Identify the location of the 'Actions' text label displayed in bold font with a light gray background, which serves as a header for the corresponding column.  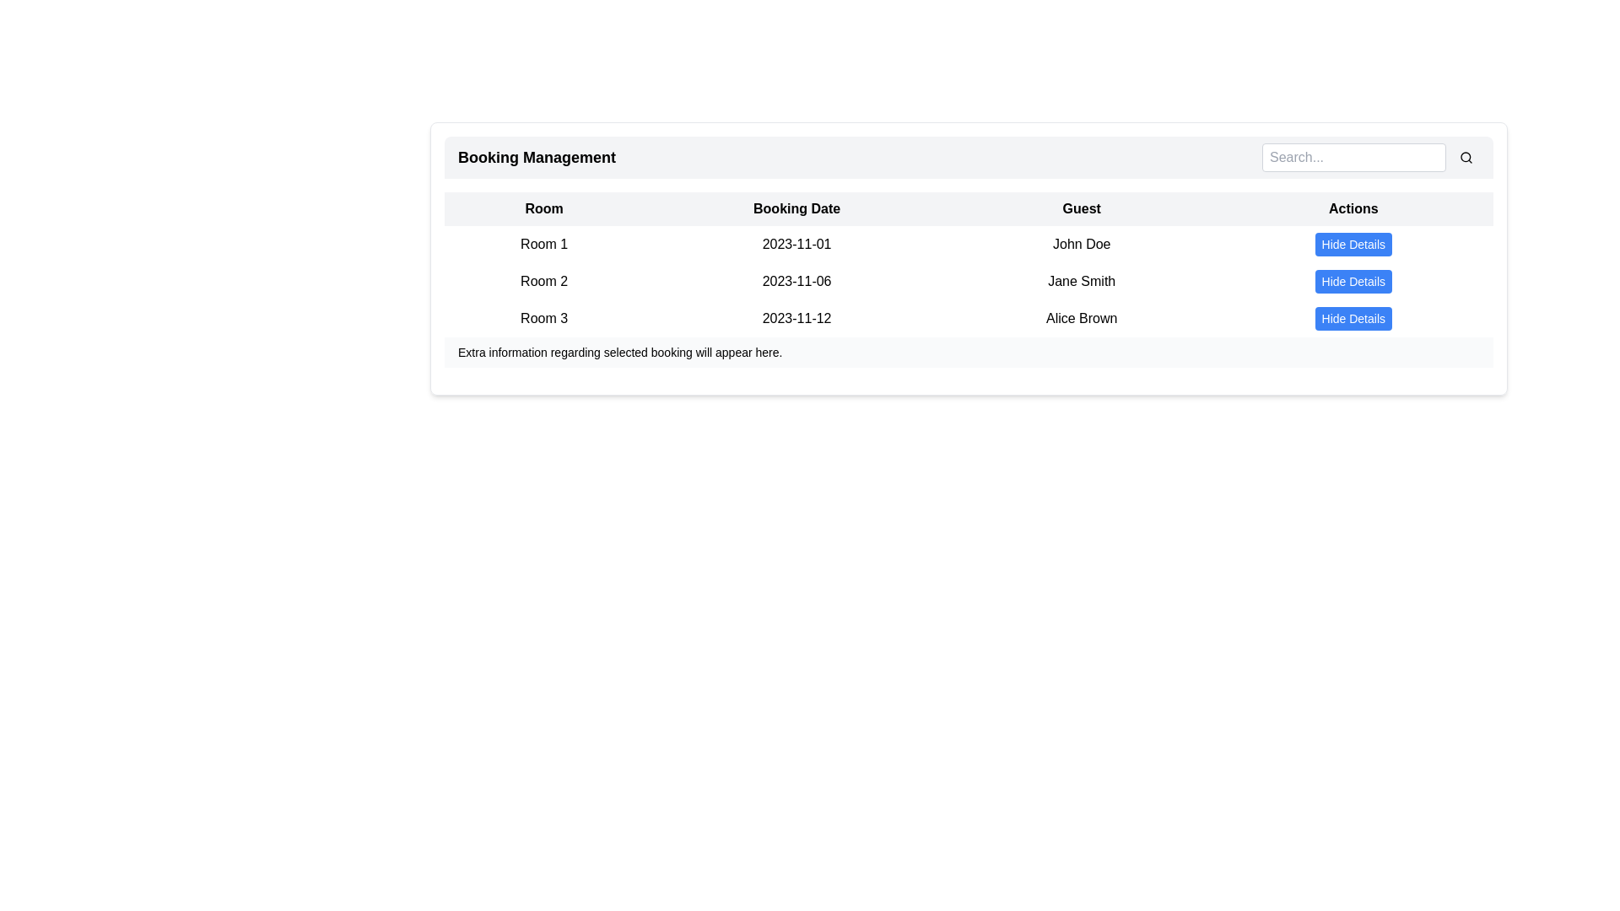
(1353, 208).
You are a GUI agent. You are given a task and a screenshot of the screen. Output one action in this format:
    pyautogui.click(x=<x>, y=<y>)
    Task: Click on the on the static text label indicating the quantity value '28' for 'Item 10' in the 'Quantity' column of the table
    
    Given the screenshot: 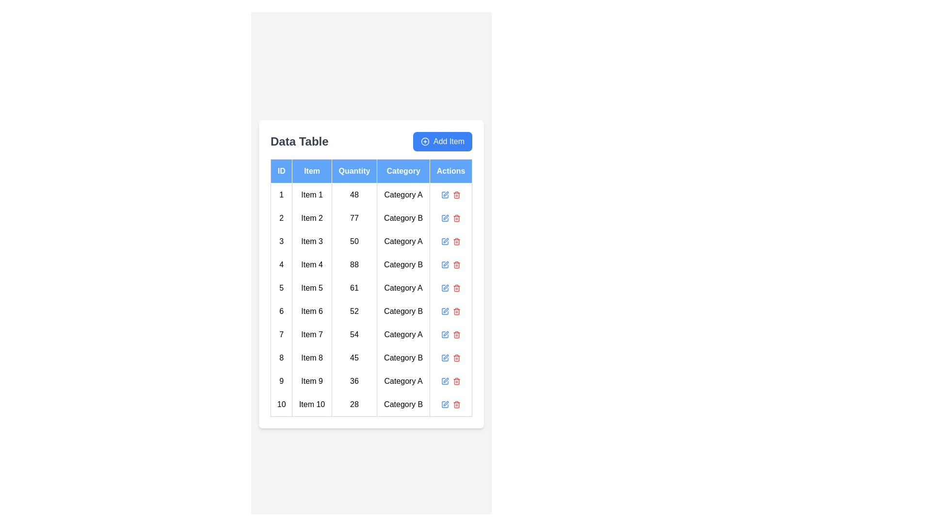 What is the action you would take?
    pyautogui.click(x=353, y=404)
    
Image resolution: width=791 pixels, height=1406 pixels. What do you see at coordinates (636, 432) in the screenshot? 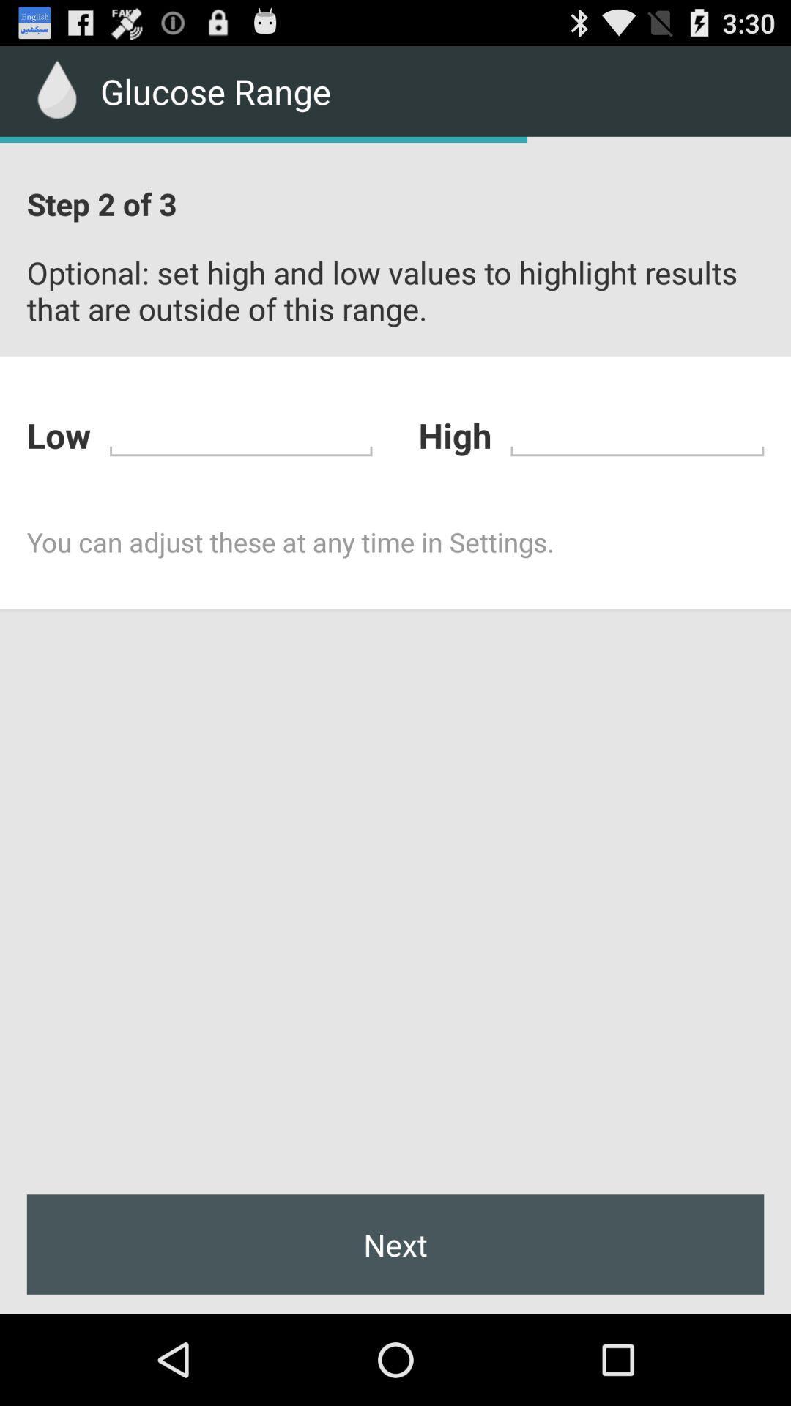
I see `high range of blood glucose` at bounding box center [636, 432].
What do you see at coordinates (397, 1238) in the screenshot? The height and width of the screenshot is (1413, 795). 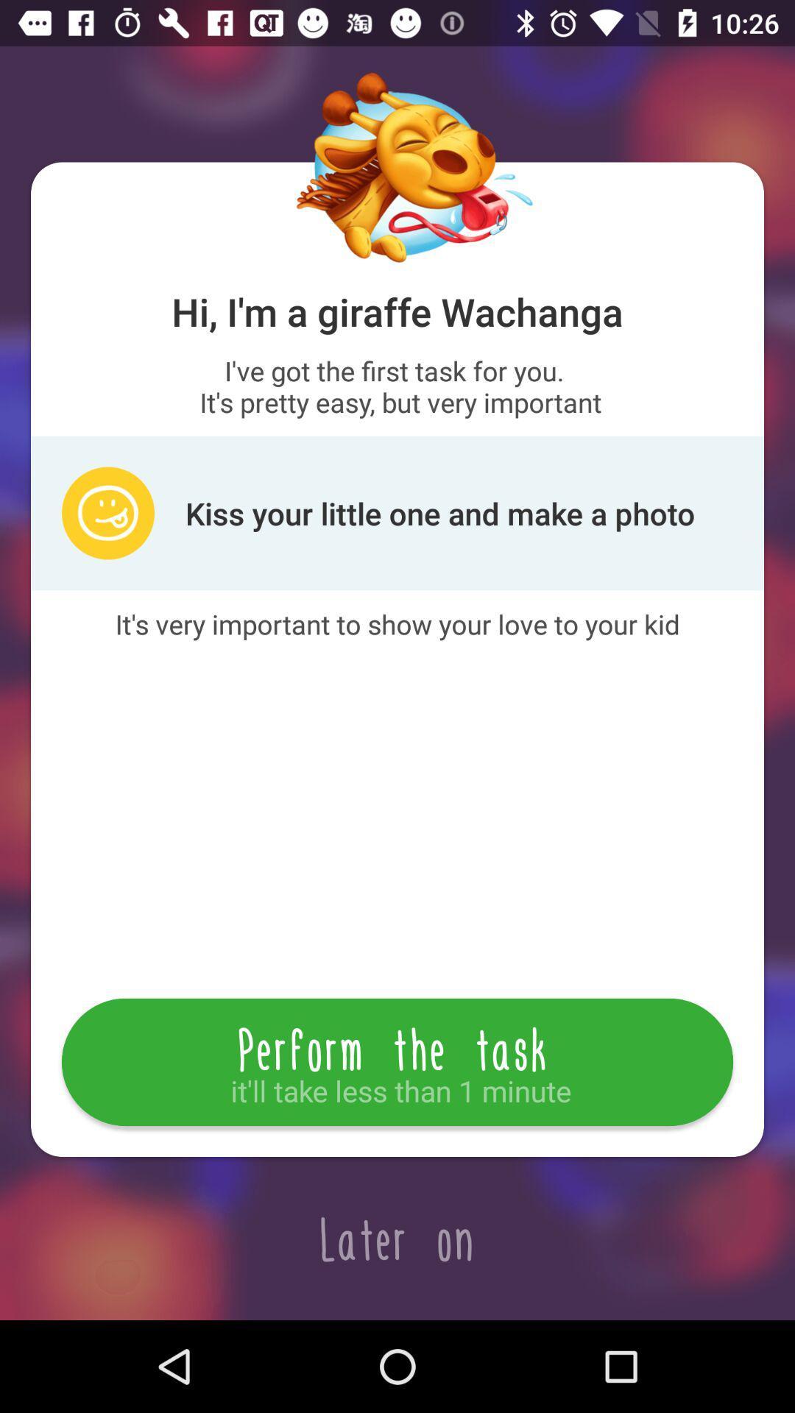 I see `the icon below perform the task icon` at bounding box center [397, 1238].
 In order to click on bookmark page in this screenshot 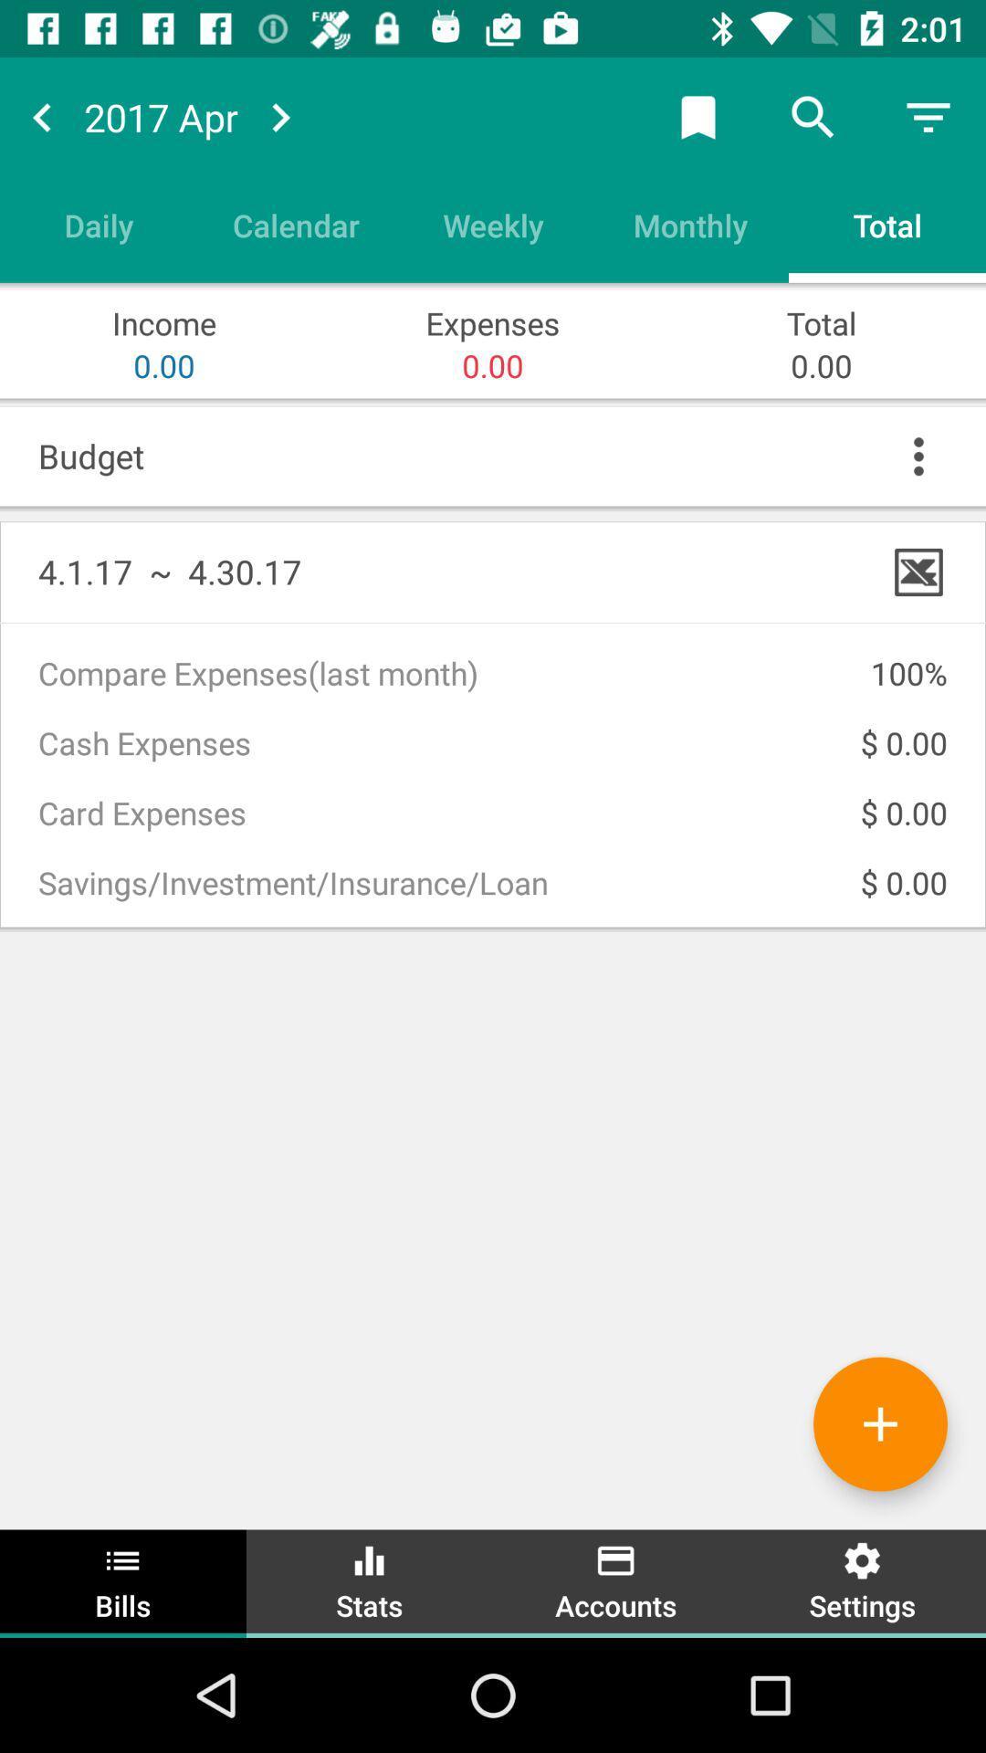, I will do `click(698, 116)`.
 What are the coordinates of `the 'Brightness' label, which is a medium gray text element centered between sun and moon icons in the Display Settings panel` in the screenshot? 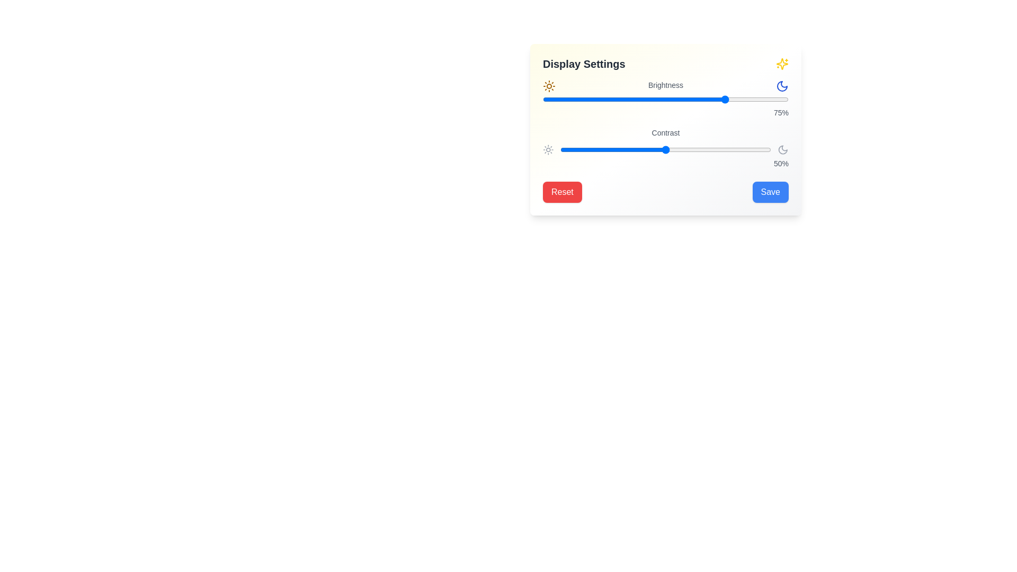 It's located at (666, 85).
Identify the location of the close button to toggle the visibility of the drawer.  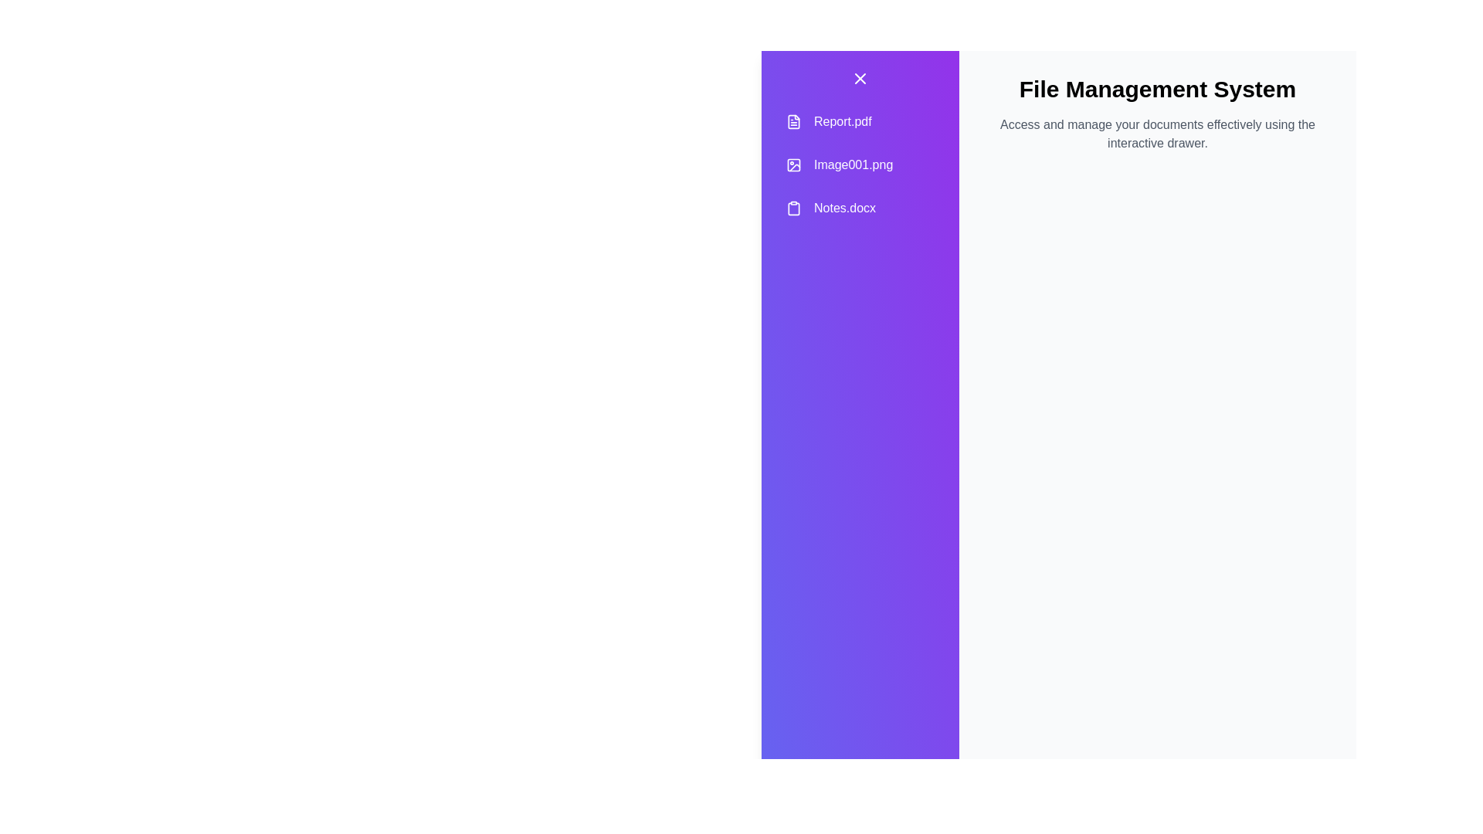
(859, 78).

• • • • •

Repeat the entries word for word, from the line containing "Identify the location of the close" to the last line of the entries. Leave out the pictures.

▶ The output
Identify the location of the close button to toggle the visibility of the drawer.  
(859, 78).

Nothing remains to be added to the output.